This is the fourth and final
installment of Spanking and Science, if you missed the others or would like the
hyperlinks for studies, please look back to parts 1,2, and 3.
Dr. Mark Roberts at Idaho
State University has conducted the only four randomized controlled clinical
trials of physical discipline ever done.
His goal was to determine the single best intervention for reinforcing discipline
after a child’s escape from time-out. A
spank method (similar to the other researchers) was tested against 3 other
interventions, barrier (room time out), holding, and release (allowing escape
from time-out).
The most effective methods
were the spank and the barrier methods.
The spank procedure involved two open handed swats to the rear end and
then returning the child to time-out.
The barrier method involved taking the child to a small 4x5 carpeted
room and barricading them inside with a sheet of plywood for a brief period of time,
then placing the child back in time-out. The other two methods, holding and release
were far less efficacious.
Though spank and barrier were
clearly the most effective measures used, parents preferred the spank method in
the home environment (64%.) The room requirement
for the proper barrier punishment was not as practical for parents. Others have attempted to repeat portions of
these randomized clinical trials and have reproduced the results: “mild spanking is the most feasible back-up
for the child who leaves time-out” according to Forehand and McMahon (1981.)
Roberts’s studies are
significant for many reasons. They are the
type of study that enables definitive conclusions to be drawn. Furthermore, they compared spanking to other
methods of discipline thus answering the million dollar question as to the
effectiveness of spanking in a specific situation. Spanking is clearly effective in changing
problem behavior.
Non-compliance with time-out
is similar to other defiant behaviors a child may initiate such as biting,
refusing to comply, hitting, or running away.
Spanking strengthens compliance with time out, a crucial part of its
effectiveness, and reduces the need for spanking as primary punishment method
in the long-run.
In conclusion, the question as
to whether it is beneficial to spank or not to spank a child has not been
definitively answered and additional studies would be helpful. Currently, across the country, pediatricians
and psychologists are split 50-50 on the value of spanking as are parents
meaning there are no easy answers. The
main studies reviewed over my four posts included those conducted by Drs.
Larzelere, Baumrind, Gershoff, and Roberts as they are considered to be experts;
all with differing opinions of their own.
Parents need MORE
disciplinary options, not less, to maximize the flexible use of non-abusive
alternatives. Personally, after reviewing the literature extensively, I would suggest
a few nuances to my original article. Parents
should switch disciplinary tactics when the initial one is not working, rather
than increasing the intensity of the first tactic as there is solid science to
support this very important recommendation. Spanking is most effective when used between
the ages of 2-6 and should begin phase out as a child turns 7. It is strictly defined as two swats to the
buttocks with an open hand. A good
benchmark if using spanking as discipline would be less than three times per
week. Finally, it is not a recommended tactic for use with teenagers (not
surprising.)
Research does not support the
use of an object and in general, that would not be my automatic recommendation
for everyone. However, I do use a wooden
spoon and would like to comment on that specifically. For
me, picking up the wooden spoon is my signal to calm down and not strike in
anger. This action makes me stop, take a
deep breath, and think about whether or not a spank is truly necessary and
warranted given the circumstance. Often,
I simply put it down and try something else.

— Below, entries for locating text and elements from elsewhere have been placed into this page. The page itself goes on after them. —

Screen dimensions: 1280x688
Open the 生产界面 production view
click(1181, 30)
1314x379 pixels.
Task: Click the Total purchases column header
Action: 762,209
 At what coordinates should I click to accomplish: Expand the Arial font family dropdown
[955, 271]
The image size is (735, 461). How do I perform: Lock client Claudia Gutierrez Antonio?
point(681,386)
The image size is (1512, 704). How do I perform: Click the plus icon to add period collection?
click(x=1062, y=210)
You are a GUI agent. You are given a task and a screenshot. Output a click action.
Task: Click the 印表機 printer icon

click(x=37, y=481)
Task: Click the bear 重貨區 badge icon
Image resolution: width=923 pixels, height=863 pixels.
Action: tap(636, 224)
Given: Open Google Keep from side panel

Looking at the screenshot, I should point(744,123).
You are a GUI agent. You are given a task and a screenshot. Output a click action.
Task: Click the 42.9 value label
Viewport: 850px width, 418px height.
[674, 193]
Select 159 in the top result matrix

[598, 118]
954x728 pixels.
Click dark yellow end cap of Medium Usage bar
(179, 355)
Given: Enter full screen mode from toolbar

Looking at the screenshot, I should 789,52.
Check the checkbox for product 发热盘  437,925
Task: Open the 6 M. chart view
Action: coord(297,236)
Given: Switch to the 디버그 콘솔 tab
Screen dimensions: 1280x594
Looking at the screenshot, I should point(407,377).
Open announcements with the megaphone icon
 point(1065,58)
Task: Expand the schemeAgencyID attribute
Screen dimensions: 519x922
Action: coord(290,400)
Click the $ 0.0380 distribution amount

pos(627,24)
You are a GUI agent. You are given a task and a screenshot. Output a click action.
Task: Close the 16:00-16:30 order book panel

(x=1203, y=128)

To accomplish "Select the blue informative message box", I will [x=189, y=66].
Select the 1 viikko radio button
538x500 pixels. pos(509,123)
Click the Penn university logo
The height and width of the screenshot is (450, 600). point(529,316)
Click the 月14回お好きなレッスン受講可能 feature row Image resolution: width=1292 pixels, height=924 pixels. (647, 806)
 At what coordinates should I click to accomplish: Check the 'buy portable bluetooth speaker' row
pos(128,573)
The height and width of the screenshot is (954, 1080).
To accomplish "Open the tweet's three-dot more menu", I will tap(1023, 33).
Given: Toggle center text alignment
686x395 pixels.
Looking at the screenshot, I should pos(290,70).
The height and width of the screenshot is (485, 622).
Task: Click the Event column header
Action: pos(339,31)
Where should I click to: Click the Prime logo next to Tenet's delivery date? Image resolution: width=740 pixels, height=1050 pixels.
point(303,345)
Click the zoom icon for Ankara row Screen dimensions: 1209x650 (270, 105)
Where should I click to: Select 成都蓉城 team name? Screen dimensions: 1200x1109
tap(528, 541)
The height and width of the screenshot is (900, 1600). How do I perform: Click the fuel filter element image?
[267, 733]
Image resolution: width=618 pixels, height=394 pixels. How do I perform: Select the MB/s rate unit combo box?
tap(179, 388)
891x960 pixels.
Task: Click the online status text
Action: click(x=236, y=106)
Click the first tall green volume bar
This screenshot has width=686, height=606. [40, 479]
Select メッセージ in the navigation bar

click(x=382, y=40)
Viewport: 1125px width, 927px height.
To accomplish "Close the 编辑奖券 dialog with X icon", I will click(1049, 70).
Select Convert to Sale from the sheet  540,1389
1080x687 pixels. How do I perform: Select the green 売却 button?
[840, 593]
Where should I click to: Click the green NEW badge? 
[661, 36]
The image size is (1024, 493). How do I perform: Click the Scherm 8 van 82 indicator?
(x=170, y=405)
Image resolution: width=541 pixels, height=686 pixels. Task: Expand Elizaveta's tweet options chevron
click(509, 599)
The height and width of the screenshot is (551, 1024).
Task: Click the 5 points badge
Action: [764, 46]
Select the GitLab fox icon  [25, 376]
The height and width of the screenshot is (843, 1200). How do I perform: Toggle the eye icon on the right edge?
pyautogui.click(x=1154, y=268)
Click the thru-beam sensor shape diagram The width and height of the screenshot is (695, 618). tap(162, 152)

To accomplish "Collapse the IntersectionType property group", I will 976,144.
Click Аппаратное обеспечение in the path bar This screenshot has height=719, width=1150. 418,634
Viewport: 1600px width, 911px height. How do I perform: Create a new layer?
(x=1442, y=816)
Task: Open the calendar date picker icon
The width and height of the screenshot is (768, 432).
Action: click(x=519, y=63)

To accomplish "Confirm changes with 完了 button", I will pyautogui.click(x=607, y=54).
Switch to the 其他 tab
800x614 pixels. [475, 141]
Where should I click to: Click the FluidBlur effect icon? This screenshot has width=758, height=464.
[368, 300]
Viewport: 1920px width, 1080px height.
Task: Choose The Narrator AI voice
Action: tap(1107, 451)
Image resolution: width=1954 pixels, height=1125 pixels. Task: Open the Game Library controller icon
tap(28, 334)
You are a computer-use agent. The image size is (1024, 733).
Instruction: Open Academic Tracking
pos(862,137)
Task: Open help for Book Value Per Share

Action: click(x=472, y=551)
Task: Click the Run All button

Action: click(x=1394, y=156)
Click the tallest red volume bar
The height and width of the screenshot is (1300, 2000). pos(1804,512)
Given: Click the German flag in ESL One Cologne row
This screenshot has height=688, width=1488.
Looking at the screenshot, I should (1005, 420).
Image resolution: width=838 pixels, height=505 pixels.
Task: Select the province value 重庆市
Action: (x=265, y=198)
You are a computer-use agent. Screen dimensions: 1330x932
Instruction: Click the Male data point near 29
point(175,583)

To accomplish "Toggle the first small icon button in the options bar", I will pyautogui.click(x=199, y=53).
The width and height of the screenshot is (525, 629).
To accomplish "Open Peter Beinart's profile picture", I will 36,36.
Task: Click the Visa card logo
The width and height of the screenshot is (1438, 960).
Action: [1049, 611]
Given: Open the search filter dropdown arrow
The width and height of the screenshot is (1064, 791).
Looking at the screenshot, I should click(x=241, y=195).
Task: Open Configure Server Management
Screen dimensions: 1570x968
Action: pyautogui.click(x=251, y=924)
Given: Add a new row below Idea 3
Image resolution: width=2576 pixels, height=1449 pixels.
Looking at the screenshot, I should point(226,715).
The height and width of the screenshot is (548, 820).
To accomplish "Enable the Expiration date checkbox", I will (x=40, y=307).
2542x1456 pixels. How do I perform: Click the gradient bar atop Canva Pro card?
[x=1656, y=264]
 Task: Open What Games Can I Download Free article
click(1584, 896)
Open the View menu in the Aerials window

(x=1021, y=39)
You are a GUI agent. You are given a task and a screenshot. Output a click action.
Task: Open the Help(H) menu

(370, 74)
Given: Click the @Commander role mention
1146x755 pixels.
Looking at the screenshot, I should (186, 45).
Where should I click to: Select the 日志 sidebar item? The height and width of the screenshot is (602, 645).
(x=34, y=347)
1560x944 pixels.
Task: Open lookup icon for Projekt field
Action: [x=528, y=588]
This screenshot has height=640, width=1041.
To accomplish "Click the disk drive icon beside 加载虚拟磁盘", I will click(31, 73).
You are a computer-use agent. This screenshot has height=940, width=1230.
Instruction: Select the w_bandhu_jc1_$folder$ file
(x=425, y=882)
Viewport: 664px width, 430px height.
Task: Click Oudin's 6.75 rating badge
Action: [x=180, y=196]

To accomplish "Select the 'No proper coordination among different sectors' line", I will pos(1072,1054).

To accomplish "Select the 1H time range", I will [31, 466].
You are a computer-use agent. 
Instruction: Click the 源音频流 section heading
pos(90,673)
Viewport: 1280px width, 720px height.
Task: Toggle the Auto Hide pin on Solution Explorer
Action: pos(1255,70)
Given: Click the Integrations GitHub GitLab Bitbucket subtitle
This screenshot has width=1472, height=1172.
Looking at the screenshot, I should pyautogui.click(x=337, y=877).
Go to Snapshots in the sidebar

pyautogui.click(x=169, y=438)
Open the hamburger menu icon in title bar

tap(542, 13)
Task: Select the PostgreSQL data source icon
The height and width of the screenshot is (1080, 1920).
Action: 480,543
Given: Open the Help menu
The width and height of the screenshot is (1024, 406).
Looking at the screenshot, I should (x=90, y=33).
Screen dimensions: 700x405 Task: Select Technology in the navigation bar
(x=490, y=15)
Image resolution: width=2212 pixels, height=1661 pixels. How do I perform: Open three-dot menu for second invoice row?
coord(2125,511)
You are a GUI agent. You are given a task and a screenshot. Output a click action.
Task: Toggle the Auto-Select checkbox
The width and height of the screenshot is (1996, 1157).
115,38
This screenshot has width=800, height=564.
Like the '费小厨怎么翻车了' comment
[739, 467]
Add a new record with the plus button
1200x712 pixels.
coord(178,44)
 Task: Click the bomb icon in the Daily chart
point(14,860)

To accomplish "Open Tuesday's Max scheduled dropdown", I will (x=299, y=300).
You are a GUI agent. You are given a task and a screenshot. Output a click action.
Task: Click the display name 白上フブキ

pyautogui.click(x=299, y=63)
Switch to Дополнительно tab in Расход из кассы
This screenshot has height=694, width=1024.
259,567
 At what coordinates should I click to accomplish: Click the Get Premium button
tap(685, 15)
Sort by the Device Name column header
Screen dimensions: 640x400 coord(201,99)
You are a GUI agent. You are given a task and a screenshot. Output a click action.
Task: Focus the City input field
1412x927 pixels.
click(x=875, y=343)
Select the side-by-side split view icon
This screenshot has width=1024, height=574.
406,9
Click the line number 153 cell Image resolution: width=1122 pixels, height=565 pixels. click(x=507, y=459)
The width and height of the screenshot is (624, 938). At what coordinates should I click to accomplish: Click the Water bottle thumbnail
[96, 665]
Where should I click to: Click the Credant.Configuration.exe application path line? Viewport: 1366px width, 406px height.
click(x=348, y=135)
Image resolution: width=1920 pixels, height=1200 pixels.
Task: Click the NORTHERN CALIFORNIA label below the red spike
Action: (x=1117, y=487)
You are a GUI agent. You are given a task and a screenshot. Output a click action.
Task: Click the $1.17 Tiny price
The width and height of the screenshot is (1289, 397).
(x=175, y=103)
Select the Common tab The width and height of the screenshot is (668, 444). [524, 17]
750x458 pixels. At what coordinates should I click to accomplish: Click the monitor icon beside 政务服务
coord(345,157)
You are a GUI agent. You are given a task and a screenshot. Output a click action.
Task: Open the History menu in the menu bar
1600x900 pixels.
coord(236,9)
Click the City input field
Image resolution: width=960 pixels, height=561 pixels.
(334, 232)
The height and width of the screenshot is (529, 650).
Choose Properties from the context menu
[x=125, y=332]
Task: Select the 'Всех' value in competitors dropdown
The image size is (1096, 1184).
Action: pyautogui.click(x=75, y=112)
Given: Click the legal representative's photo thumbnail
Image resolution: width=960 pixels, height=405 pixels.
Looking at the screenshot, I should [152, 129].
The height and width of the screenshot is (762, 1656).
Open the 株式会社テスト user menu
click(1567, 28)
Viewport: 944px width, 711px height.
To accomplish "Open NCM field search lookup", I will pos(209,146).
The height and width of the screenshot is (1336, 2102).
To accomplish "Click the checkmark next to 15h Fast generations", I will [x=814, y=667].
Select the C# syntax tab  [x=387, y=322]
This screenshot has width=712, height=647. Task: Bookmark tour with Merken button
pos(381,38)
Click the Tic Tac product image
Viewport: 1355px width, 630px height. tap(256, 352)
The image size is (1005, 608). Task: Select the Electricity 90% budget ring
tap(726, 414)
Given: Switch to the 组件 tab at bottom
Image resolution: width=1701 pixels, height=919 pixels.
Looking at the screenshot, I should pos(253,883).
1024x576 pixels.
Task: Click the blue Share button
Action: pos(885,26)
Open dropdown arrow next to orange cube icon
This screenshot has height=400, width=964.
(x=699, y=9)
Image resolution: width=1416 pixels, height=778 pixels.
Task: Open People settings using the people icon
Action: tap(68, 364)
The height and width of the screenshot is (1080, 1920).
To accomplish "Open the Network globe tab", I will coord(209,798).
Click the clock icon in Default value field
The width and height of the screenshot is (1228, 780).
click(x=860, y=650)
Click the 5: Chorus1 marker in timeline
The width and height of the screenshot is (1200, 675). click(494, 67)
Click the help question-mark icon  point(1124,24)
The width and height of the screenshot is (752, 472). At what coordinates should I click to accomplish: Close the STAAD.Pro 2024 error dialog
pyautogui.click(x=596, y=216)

All four of my children are 7
and under at the present time, so I am literally in the thick of the very age
group covered by most studies on physical discipline. I learned a great deal delving into the
scientific details and I sincerely thank all of you for joining me on this
journey.
My recommendations unknowingly
echoed what the research already supports by trusting my instincts, and I
believe it is vital for parents to trust themselves and do what feels appropriate. All of us can learn more about parenting,
this pediatrician included. I hope as a parent yourself, you feel more
confident in whatever discipline decisions you do make.